Half-Life: Anti-Climax is my take on the "battle you have no chance of winning" the G-Man offers you once you decline his job offer at the end of the Half-Life campaign. Is there truely no chance to win or can you lead Gordon to victory and freedom?

Post tutorial Report RSS Fixing sound and beam issues on save/load

If you encounter problems with ambient_generic or env_beam after saving and loading in Half-Life single player, here's how to solve the problems!

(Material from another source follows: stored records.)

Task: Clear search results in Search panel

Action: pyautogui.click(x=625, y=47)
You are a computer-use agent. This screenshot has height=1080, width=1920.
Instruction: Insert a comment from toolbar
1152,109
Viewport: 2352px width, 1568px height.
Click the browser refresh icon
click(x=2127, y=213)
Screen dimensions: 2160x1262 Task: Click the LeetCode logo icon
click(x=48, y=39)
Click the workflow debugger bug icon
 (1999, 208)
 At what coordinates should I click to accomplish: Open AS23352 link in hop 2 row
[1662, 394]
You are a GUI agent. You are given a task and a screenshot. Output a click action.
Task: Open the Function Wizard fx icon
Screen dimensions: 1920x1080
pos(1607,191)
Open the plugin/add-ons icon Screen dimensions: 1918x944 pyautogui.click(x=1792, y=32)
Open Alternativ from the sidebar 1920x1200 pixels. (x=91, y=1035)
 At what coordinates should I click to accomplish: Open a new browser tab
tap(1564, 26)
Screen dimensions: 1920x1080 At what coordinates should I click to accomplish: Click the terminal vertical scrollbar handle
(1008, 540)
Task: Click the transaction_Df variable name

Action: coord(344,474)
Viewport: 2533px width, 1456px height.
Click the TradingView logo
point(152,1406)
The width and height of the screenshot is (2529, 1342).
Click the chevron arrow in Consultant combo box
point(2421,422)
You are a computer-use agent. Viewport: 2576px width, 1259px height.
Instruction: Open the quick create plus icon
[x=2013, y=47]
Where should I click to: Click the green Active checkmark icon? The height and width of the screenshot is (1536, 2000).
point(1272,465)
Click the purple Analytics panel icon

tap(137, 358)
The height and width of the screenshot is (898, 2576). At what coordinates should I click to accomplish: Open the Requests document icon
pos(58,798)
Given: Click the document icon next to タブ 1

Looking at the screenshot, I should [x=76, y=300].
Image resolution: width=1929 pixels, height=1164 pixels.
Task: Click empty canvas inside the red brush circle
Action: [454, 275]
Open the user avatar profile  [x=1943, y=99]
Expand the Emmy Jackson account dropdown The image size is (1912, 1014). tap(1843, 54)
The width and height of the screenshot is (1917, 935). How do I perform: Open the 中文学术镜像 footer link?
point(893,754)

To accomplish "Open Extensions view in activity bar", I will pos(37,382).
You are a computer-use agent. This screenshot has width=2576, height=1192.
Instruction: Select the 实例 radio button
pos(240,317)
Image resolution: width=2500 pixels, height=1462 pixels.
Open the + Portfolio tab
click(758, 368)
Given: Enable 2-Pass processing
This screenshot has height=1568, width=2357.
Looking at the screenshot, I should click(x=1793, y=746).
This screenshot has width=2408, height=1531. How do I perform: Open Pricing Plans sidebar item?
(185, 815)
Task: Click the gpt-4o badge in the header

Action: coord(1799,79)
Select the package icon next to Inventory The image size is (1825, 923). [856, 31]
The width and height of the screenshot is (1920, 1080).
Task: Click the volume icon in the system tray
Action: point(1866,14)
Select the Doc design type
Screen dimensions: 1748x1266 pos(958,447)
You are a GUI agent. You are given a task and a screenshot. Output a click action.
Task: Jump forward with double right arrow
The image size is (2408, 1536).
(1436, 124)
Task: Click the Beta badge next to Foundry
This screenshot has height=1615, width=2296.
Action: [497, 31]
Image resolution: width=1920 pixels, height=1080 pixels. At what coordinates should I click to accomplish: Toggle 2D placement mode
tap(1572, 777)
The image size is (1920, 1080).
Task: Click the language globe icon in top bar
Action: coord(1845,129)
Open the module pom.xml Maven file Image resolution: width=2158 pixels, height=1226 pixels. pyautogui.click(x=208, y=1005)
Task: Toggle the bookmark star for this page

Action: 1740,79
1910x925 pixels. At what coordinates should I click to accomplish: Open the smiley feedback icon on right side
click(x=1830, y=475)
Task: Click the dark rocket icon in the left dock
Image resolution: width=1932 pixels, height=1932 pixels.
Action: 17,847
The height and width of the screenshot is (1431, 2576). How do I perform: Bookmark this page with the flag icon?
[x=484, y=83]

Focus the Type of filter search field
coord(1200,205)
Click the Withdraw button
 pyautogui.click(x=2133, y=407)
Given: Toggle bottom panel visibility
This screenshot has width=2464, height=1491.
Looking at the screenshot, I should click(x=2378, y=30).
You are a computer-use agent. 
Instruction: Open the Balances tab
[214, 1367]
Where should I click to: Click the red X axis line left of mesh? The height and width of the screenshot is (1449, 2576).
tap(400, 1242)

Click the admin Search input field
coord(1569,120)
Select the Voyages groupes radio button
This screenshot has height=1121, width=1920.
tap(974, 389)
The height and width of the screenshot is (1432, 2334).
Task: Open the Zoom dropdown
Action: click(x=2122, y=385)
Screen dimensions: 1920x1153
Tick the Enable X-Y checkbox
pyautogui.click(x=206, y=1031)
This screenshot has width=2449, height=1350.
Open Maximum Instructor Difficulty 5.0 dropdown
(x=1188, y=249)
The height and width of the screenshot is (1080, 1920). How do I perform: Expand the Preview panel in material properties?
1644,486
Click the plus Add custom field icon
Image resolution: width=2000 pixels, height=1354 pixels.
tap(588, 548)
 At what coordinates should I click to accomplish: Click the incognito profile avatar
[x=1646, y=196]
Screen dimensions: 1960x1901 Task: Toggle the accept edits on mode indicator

Posted by on - Advanced Mapping/Technical

During my playtests I've encountered some problems after loading from a saved game. One is a problem with repeating sounds and the other with beams. I hard trouble finding this information, so I want to share it here for other modders. Thanks to Solokiller for helping me solving these issues!

1. Repeating sounds
Problem: After loading a saved game, a bunch of ambient_generics that were previously triggered all go off at the same time, again.

Solution: Tick flag 32 (Not Toggled) on all non-looped sounds.

Explanation: If an ambient_generic is not set to 'not looped', the entity will remain active after being triggered. Upon loading a saved game, these sounds are being retriggered. This is useful for looping background sounds, so they don't fall silent after a reload, but you definatly don't want this behaviour from any non-looping sounds.

2. Messed up beams
Problem: All beams no longer start or end from the designated start or end position after loading a saved game.

Solution: Don't use the env_beam as the starting (or ending) point for your beam, but use 2 info_targets as start and ending of your beam.

Explanation:
When an env_beam is created on map load, the model index is set to 0, which means it's treated as a point entity by the engine. After loading up a saved game, however, the env_beam already has a model (the sprite it is rendering) and is nolonger considered a point entity. So, originally the beam was between 2 point entities and now suddenly is between a point entity and a model entity.

Also: env_beam stores its start and end positions in existing variables: 'origin' for start point, 'angles' for end. Since the restore swaps the start and end entities to make an entpoint type beam, it uses the beam entity for its end, but it sets the start entity position first, which means it does this:

pev->origin = pStart->pev->origin;
pev->angles = pEnd->pev->origin;

Where pEnd->pev is the same as pev. So it basically does this:

pev->origin = pStart->pev->origin;
pev->angles = pev->origin;

Which creates a beam with 0 length, which can cause problems in the engine.

I hope this helped a few people out there!